Wednesday, July 20, 2011

RePosit at yesterday's RSP conference

As has been mentioned in a number of recent posts on this blog, the RePosit project was very much involved in the RSP conference entitled 'Repositories and CRIS: working smartly together', which took place yesterday, Tuesday 19th July, at the East Midlands Conference Centre in Nottingham. We had an hour-and-a-half slot in the morning, during which we facilitated five interactive break-out discussion sessions (as listed below) and gave a series of presentations around those topics to share some of the findings from the project. The audience was a good mix of repository managers/library staff and people from the research office, with a sprinkling of IT and others, and we had some interesting discussions. There will be individual blog posts about each of the discussion topics in more detail - to follow.

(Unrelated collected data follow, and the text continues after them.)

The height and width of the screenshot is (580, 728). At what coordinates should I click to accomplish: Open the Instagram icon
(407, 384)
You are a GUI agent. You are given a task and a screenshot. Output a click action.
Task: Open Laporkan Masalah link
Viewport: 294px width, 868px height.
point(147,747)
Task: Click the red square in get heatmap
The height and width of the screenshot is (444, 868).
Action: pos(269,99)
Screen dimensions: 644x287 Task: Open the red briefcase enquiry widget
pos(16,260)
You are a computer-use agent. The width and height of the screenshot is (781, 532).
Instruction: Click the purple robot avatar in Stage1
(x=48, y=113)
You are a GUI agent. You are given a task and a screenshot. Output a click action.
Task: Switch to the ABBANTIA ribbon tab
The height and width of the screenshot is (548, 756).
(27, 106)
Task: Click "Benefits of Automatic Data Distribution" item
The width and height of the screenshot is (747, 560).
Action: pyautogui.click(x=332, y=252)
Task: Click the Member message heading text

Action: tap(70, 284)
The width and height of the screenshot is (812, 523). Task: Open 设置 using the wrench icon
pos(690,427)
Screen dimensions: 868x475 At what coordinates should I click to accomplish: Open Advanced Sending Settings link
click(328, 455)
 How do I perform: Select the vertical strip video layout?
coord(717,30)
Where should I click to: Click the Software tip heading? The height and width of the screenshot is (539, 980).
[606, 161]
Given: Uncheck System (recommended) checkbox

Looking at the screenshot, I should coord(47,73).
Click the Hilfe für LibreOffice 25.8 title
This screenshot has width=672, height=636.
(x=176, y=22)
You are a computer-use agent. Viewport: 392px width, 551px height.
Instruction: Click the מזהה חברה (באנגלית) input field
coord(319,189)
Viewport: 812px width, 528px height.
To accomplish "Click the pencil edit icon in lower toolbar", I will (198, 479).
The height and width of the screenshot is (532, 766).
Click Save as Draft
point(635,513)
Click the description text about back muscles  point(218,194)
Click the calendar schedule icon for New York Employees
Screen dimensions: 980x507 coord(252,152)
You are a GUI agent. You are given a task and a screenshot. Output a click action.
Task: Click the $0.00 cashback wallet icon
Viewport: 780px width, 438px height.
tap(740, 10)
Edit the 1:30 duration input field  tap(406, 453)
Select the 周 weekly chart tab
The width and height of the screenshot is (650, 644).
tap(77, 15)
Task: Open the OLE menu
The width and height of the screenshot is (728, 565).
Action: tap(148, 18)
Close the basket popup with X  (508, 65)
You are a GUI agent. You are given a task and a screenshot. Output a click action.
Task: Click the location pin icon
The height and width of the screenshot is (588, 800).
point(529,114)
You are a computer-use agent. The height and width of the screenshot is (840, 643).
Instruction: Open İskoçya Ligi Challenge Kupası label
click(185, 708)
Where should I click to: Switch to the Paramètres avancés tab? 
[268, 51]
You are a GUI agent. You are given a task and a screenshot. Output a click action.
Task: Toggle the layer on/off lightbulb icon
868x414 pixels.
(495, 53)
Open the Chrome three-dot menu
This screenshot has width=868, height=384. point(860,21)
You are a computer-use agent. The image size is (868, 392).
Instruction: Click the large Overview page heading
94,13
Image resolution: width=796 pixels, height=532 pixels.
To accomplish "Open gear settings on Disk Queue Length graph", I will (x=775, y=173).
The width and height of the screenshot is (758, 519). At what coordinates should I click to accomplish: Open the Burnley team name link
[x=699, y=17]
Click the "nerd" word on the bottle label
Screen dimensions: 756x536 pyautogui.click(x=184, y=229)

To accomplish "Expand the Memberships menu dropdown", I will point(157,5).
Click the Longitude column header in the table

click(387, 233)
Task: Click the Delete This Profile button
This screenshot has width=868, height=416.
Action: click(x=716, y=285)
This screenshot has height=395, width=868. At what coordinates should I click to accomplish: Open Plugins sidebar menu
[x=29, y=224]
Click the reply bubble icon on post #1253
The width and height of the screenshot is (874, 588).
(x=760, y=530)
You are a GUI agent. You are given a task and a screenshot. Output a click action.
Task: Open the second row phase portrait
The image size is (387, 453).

1. JOINING SYSTEMS: WHO OWNS/ADMINS/LINKS THE SYSTEMS TOGETHER? In a blended landscape does it matter whether or not you have a separate repository? What are the implications for pre-existing repository services of the CRIS+repository model? How is legacy data handled? How do the two systems complement each other? Who owns the system?

2. CRIS/REPOSITORY ADVOCACY. Do you advocate as separate systems or as one system? If the CRIS and Repository are integrated, do you need to brand the repository, is the focus on the CRIS or is a combination approach best?

3. ENGAGING YOUR RESEARCHERS.
What will motivate researchers to upload to the repository using the CRIS? What is special about it? How do we SELL it? Carrot or stick?

4. DEMONSTRATING THE BENEFITS: ADVOCACY STRATEGY IN A CRIS->REPOSITORY WORLD. Any advocacy strategy begins with identifying stakeholders and advocacy methodology. In a CRIS-to-repository model are there people, issues and tools to consider that are different to other deposit models, and if so, how to we deal with them?

5. COMMUNITY AND COMMUNICATIONS TO SUPPORT THE CRIS MODEL. Does the CRIS->repository world require new thinking? How best do we share the knowledge and experience? Are existing forums sufficient?